#### Material shown:
* begin *

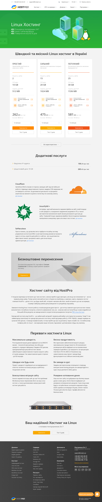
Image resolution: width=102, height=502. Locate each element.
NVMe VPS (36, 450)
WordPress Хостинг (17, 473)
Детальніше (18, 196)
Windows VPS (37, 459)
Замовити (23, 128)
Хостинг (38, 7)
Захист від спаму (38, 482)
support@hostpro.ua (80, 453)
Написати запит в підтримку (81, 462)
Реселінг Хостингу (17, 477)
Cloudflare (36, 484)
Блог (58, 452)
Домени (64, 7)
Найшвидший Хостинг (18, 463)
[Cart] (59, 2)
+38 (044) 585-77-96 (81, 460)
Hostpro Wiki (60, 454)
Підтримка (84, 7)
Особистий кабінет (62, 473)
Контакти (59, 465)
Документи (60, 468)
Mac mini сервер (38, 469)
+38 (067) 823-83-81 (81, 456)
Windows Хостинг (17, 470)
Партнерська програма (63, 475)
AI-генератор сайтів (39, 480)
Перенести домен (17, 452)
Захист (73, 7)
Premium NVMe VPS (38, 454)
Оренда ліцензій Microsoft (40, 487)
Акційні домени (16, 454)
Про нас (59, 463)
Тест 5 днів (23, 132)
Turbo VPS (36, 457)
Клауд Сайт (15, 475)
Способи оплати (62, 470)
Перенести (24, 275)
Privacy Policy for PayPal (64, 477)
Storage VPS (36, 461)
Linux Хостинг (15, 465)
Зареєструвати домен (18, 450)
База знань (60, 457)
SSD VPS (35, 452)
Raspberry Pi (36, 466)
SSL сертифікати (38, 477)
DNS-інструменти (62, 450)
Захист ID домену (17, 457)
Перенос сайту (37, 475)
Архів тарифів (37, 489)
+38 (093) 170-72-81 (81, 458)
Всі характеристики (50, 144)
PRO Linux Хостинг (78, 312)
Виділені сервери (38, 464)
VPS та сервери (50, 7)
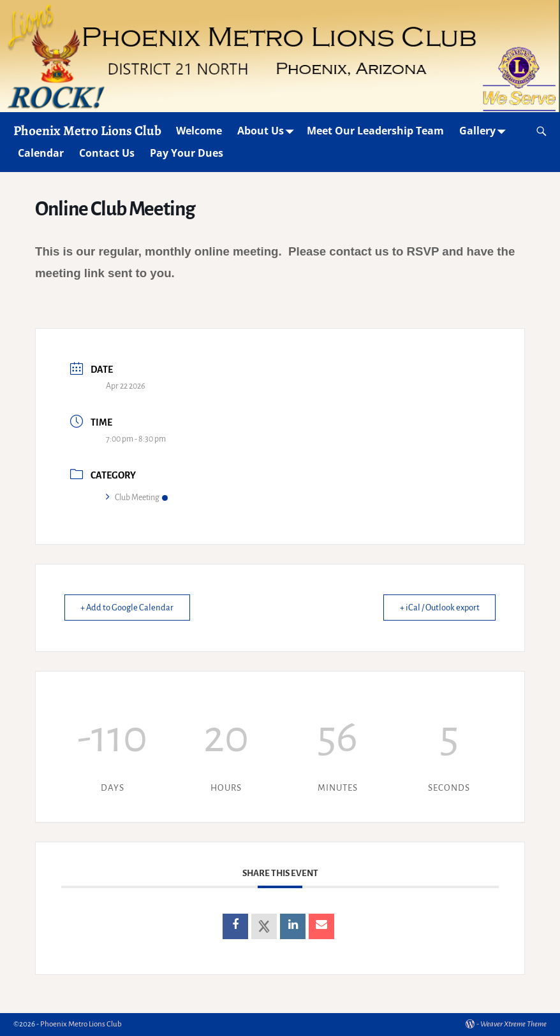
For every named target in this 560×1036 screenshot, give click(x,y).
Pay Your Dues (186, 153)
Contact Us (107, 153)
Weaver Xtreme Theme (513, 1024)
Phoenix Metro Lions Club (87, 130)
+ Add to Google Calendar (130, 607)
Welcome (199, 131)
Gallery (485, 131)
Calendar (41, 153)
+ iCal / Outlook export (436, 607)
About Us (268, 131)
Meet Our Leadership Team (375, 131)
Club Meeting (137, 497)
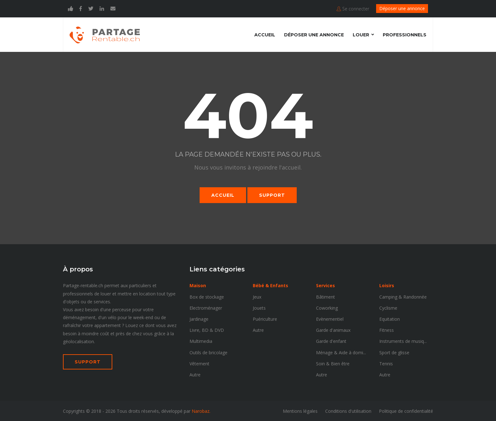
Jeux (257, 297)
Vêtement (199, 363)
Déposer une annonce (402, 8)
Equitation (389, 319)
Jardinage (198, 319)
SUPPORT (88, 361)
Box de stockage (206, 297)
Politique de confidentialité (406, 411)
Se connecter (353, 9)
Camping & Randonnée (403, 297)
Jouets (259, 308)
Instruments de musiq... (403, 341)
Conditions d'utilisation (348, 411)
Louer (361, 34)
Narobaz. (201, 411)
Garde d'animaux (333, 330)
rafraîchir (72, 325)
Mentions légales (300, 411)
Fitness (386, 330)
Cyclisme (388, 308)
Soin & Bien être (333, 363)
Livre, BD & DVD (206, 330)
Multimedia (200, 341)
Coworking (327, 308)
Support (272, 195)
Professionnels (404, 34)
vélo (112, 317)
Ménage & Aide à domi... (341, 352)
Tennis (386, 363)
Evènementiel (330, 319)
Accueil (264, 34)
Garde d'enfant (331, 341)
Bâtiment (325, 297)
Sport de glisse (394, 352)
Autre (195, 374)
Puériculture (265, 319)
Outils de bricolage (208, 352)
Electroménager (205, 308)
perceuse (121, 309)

* end *
* begin *

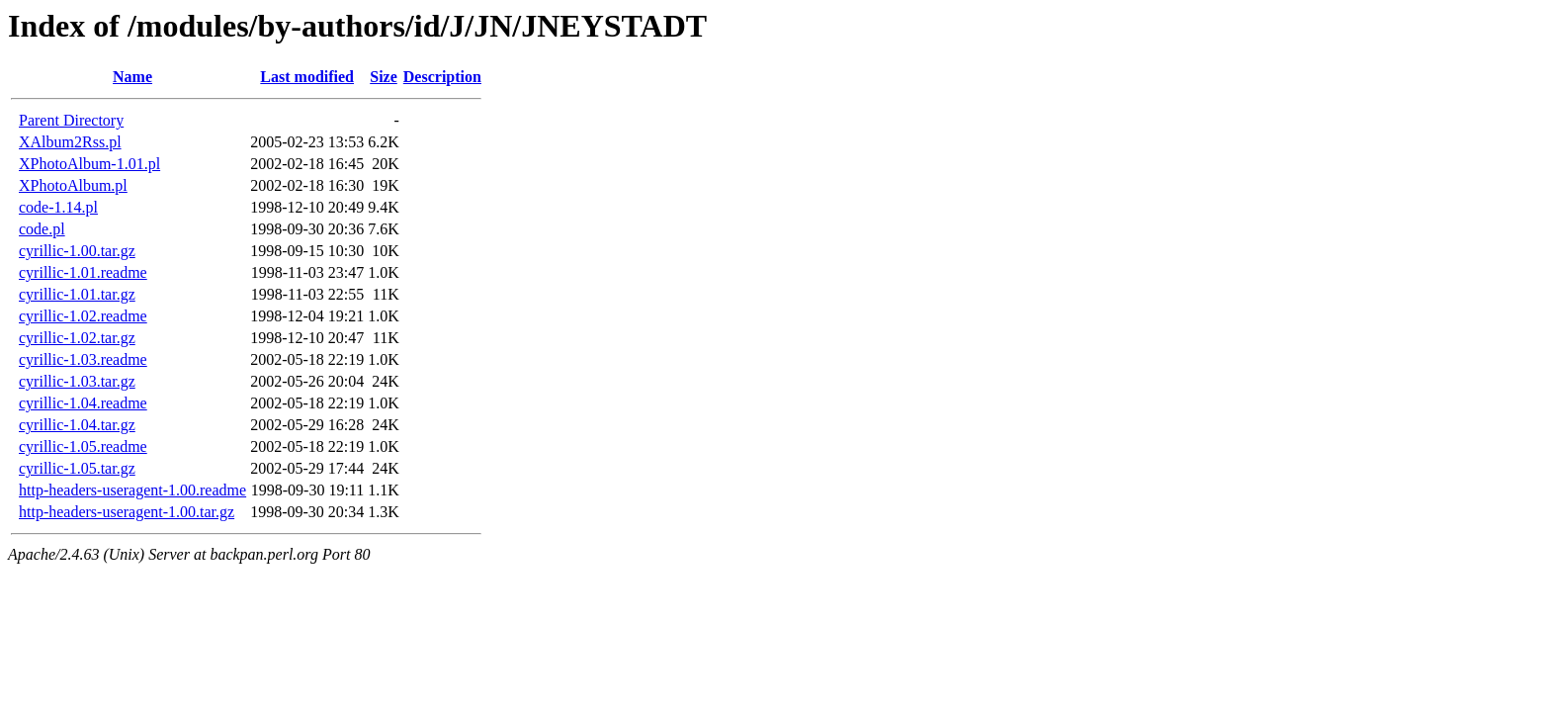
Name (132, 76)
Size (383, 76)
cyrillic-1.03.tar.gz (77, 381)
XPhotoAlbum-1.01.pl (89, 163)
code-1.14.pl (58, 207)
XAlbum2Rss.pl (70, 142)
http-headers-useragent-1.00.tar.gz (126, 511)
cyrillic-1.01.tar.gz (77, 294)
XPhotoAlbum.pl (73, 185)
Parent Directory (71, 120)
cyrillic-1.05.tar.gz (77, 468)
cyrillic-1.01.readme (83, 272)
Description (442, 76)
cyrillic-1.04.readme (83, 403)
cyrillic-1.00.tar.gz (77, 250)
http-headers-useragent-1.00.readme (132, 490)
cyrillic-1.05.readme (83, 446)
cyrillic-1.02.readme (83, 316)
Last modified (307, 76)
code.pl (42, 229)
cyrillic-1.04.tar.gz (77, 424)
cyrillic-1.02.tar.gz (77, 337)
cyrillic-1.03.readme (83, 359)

* end *
* begin *

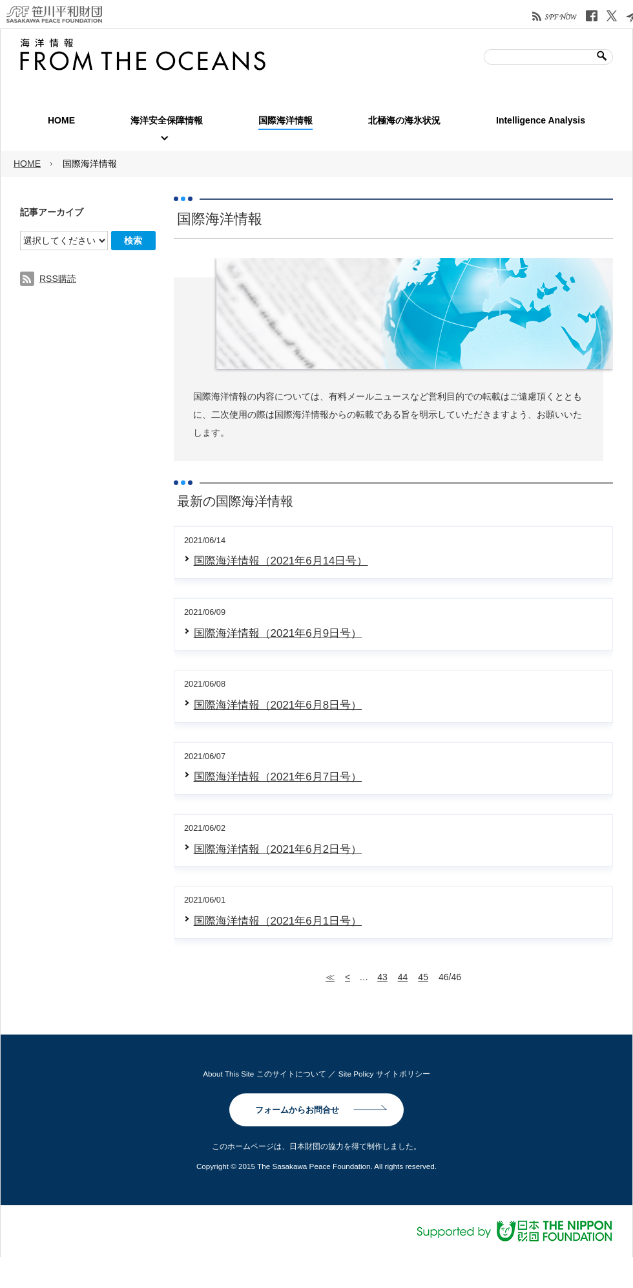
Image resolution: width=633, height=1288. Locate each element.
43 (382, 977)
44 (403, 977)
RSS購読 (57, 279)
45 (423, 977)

* end *

#### Work to do:
Report every line in the material above that contains the word "Image". Case counts.

#### Problem solution:
Image resolution: width=102, height=502. Locate each element.
Image resolution: width=633, height=1288. Locate each element.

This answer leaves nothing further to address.